**Görev Hedefi A:**
Mersin'deki bahar akşamını anlatan metinde "Akdeniz'de Bir Çin" ifadesinden "bir şeyler yemeliydim." ifadesine kadar uzanan bölümü harfi harfine yazıya geçirin.
**Görev Hedefi B:**
Mersin'deki bahar akşamını anlatan metni, gösterilen son cümlenin ardından sürdürün.

Akdeniz'de Bir Çin Lokantası
Mersin’de portakal çiçeği kokuları ve deniz kokusunun düet yaptığı bir bahar akşamıydı. Hava kararmaya yeni yeni başlamış, gökteki parçalı bulutlardaki kızıllık, şehrin üzerinde gece lambası etkisi yaratmıştı. Akşam trafiğinin bulvarlarda fazlasıyla hissedildiği bu günde, caddelerde ve sokak aralarındaki çatal bıçak sesleri kulağımı çınlatmıştı. Korna, rüzgâr ve insan seslerinin baskın olduğu bu ortamda desibeli bunlara nispeten daha düşük olan bu sesleri duymam, kulağımda bir filtre olmasından kaynaklanmamıştı. Apaçık bir acıkmanın belirtisiydi bu. Üstelik apartman dairelerinden gelen envai çeşit yemek kokuları, karnımın gurultusunu daha bir arttırmıştı. Acıkmak için ortamda namüsaitlik yoktu. İvedi olarak bir şeyler yemeliydim.

**Sağlanan Veriler:**
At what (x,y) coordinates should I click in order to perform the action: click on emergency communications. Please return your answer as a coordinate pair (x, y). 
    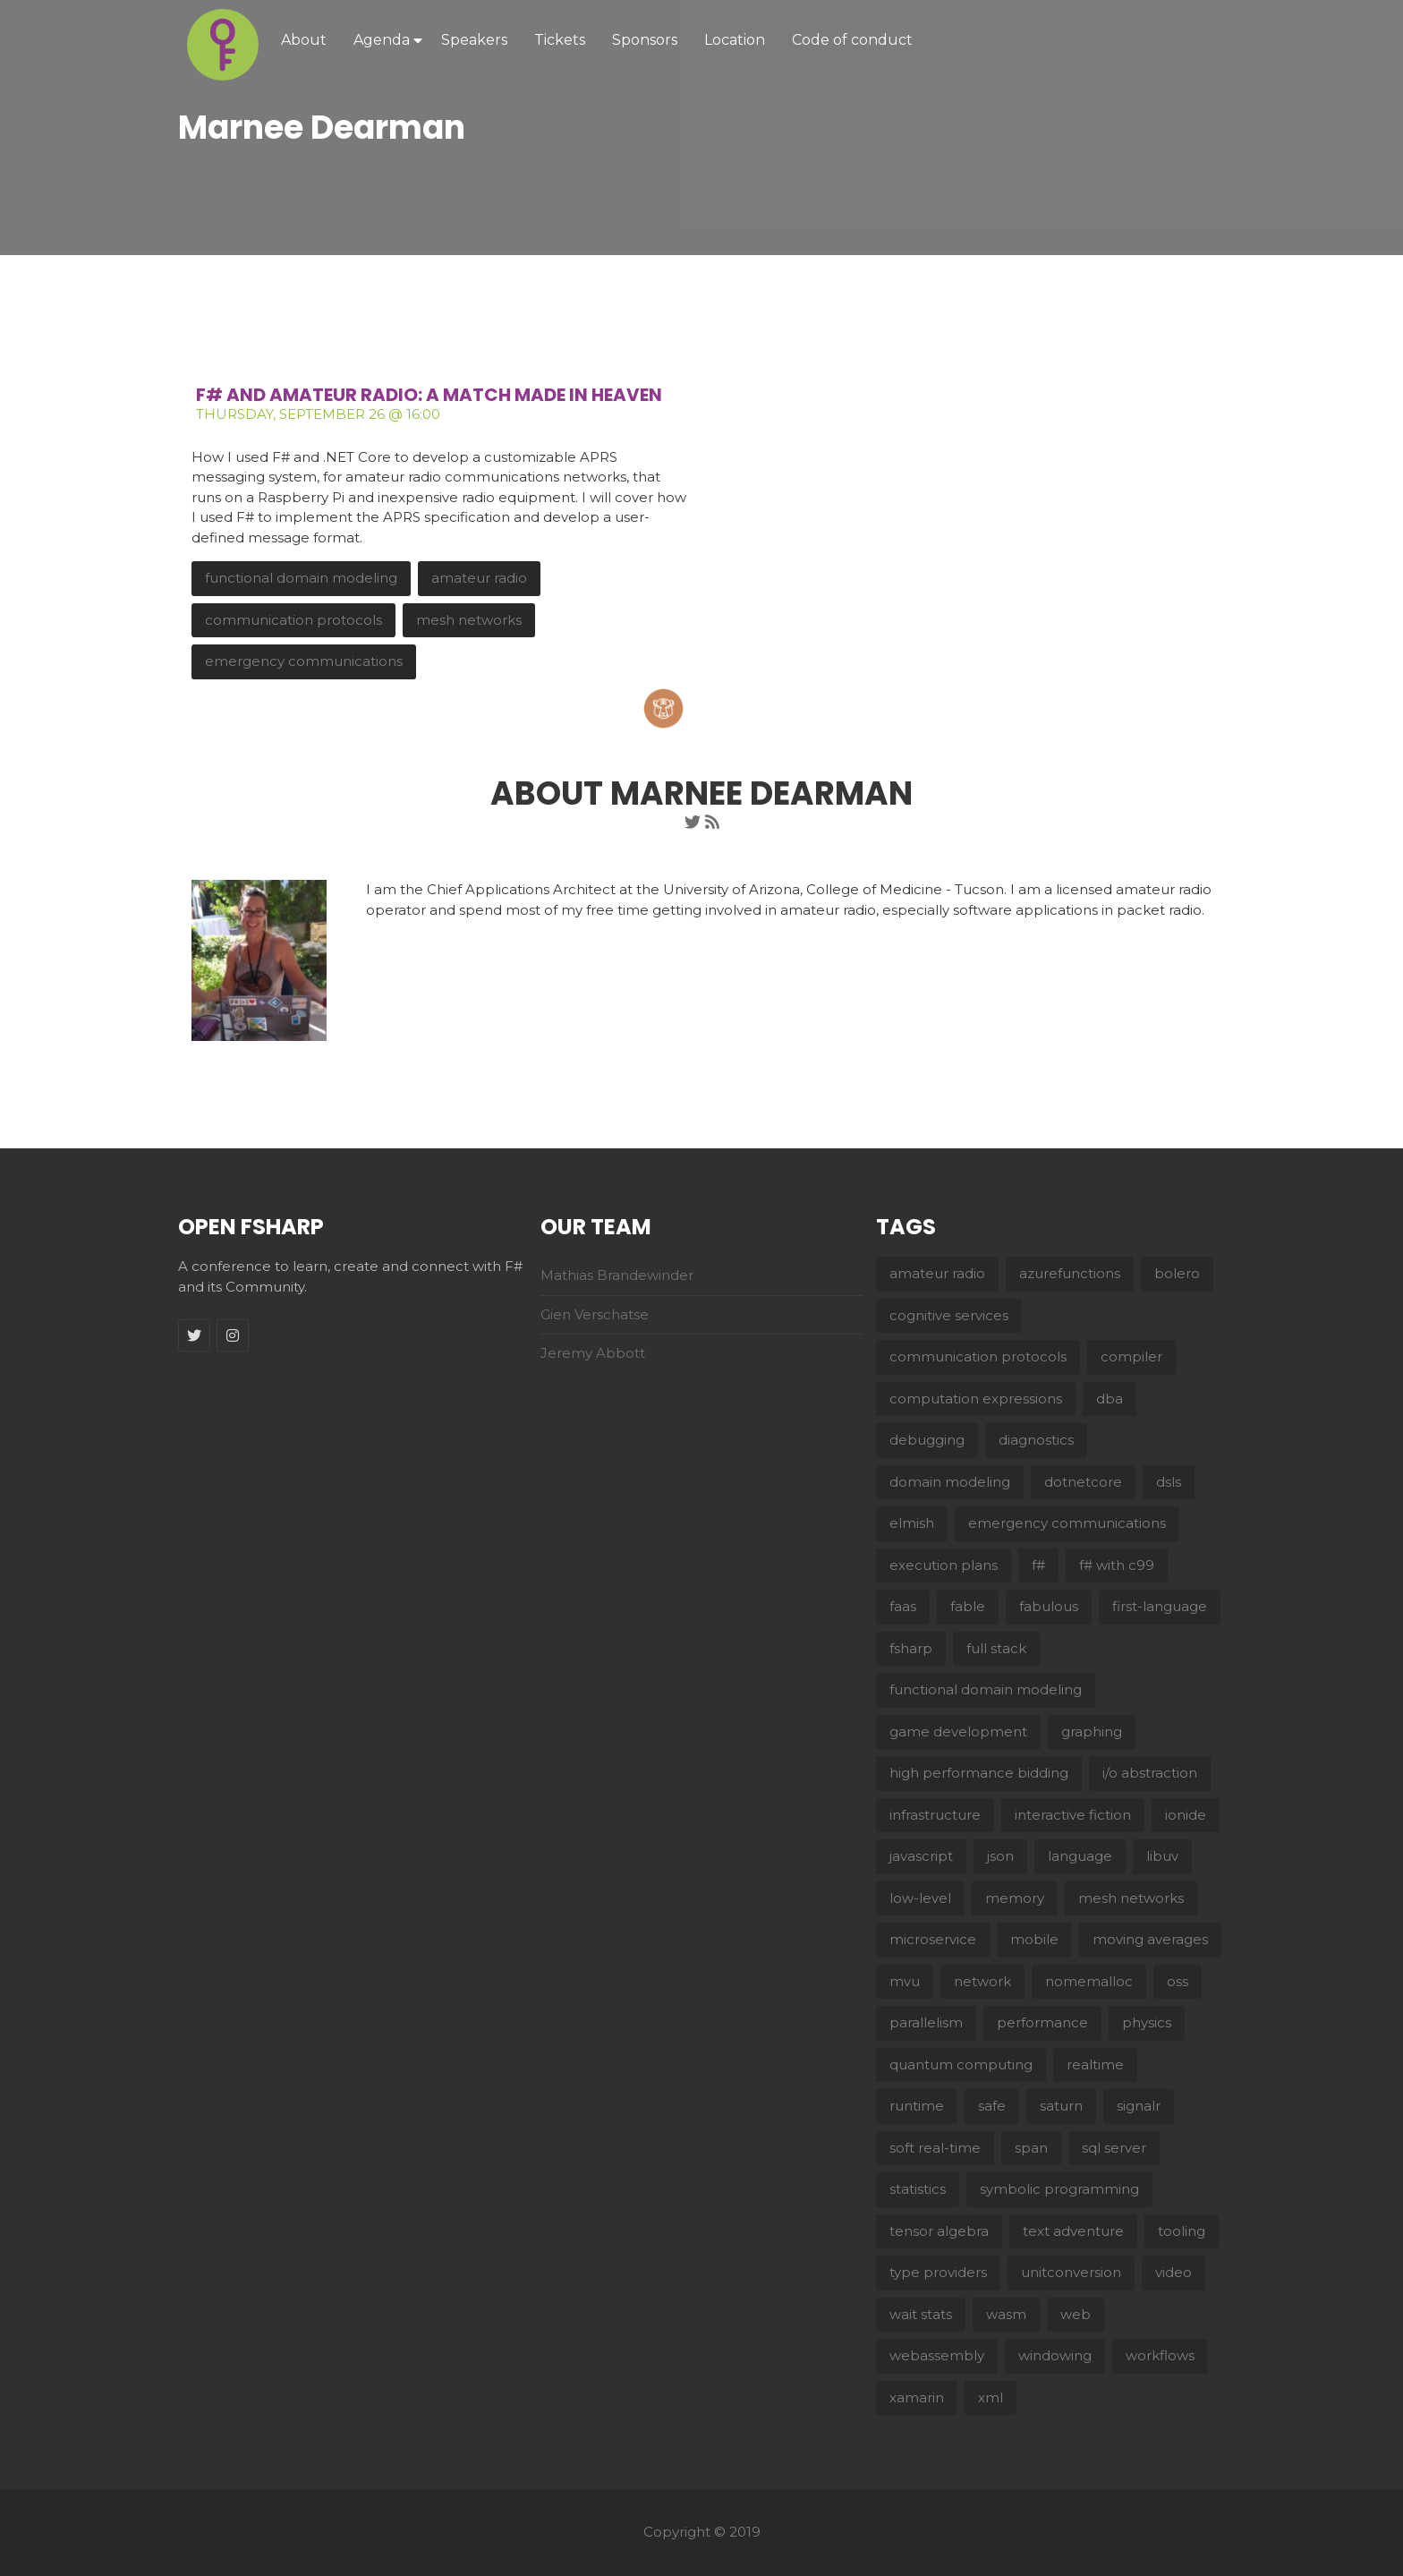
    Looking at the image, I should click on (304, 661).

**Alıştırma Çıktısı A:**
Akdeniz'de Bir Çin Lokantası
Mersin’de portakal çiçeği kokuları ve deniz kokusunun düet yaptığı bir bahar akşamıydı. Hava kararmaya yeni yeni başlamış, gökteki parçalı bulutlardaki kızıllık, şehrin üzerinde gece lambası etkisi yaratmıştı. Akşam trafiğinin bulvarlarda fazlasıyla hissedildiği bu günde, caddelerde ve sokak aralarındaki çatal bıçak sesleri kulağımı çınlatmıştı. Korna, rüzgâr ve insan seslerinin baskın olduğu bu ortamda desibeli bunlara nispeten daha düşük olan bu sesleri duymam, kulağımda bir filtre olmasından kaynaklanmamıştı. Apaçık bir acıkmanın belirtisiydi bu. Üstelik apartman dairelerinden gelen envai çeşit yemek kokuları, karnımın gurultusunu daha bir arttırmıştı. Acıkmak için ortamda namüsaitlik yoktu. İvedi olarak bir şeyler yemeliydim.

**Alıştırma Çıktısı B:**
Kushimato sokağı çevresinde yemek yiyecek bir öğrenci lokantası ararken yakın ahbabım Kaplan’a denk geldim. Bu ne güzel bir tesadüftü! Kaplan, bir kafeteryada tek başına oturmuş filtre kahvesini yudumluyordu. Bu sırada gözleri uzaklara dalmıştı. Yüzünde somurtkan bir ifade; kulağında bluetooth kulaklık… Belli ki kendini hüzzam şarkılara vermişti. Bu ahval içerisinde karşılaşmıştık. Beni görünce yüzü gülümsedi. Uzun süredir görmemişti. Dertleşecek bir dost aradığı halinden belliydi. Kafeteryaya yanına gidip sıcak bir tokalaşma faslından sonra bir müddet meşgalelerimiz hakkında konuştuk. Neden keyifsiz olduğunu sordum. İlkin açıklamak istemese de daha sonra içini döktü.
- Acıktım Emir. Sabah kahvaltısını sağlam yapmamışım. Bu, erken acıkmama sebep oldu.
- Hadi ya! Ben de acıktım. Yemek yiyecek bir yer arıyorum.
- Ben de arıyorum. Daha doğrusu düşünüyorum. Hep tantuni, kebap veya ciğer yiyorum. Farklı bir lezzet arıyorum. Hep bu değil, bu değil diyorum.
- Ben ne olsa yerim. Kurt gibi açım Kurt.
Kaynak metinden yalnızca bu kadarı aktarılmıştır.